А значит, иногда группа, направляющаяся на арт-терапию, совсем небольшая, только пара девушек плюс сопровождающий санитар. Невозможно незаметно ускользнуть, если в группе только пара девушек. И невозможно узнать заранее, когда группа будет большой, а когда маленькой, разве что вломиться в кабинет Легконожки и посмотреть в журнале, у кого когда какие привилегии. (Что добавляет лишний пункт к плану, который и без того непрост.)
Я слышу, как Люси ложится обратно на кровать.
— Слушай, спасибо за сочувствие, но твой план, по-моему, застопорился на первом же этапе. За нами слишком пристально следят, чтобы…
— Обед! — перебиваю я восторженно.
— Обед?
— Обед, — повторяю я. — Даже не верится, что я так долго соображала.
— Долго? Тебе хватило трех минут!
— Три минуты и есть слишком долго. — Видимо, взаперти я отупела.
— И как нам поможет обед? Меня сажают с эрпэпэшницами. И за нами очень пристально следят. Каждый прием пищи служит для них поводом удержать булимичек от рвоты, а анорексичек от голодания.
— Аноректичек, — поправляю я.
— Чего?
— Я читала, что по правилам грамматики пациентов с анорексией следует называть аноректиками, а не анорексиками.
— О чем вообще речь?
— Просто хочу убедиться, что мозг здесь не атрофировался окончательно.

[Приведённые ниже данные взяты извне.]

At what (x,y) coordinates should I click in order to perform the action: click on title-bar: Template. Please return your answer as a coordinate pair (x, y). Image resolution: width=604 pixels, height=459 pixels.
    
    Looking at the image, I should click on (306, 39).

— Мозг — это не мускул. Он не может атрофироваться.
Об этом я не подумала. Мысль несколько успокаивает.
— Короче, — торопит Люси, — в чем там заключается твой грандиозный обеденный план?
— За нами пристально следят во время еды. И когда забирают перед едой и ведут вниз в столовую, так?
— Так.
— Но после обеда нас ведут наверх… можно сказать, всем стадом. То есть велят выстроиться в колонну, но не пересчитывают.
— Наверное, им не терпится пообедать самим.
Я пожимаю плечами. Мне не жаль здешних сотрудников. Ладно, хорошо, я в курсе, что работа у медсестер и санитаров тяжелая и малооплачиваемая, и вряд ли так уж весело целыми днями пасти нестабильных и неблагодарных девиц. Мама иногда трудится волонтером в Нью-Йоркской пресвитерианской больнице (разрабатывает благотворительные акции и занимается поиском доноров; с пациентами она не пересекается) и однажды поддержала медсестер, когда те устроили забастовку, требуя повышения зарплаты и сокращения количества рабочих часов. В тот вечер за ужином в нашей столовой (еду, понятное дело, заказали из ресторана: маме готовить некогда) она страстно защищала младший медицинский персонал, а мы с папой согласно кивали.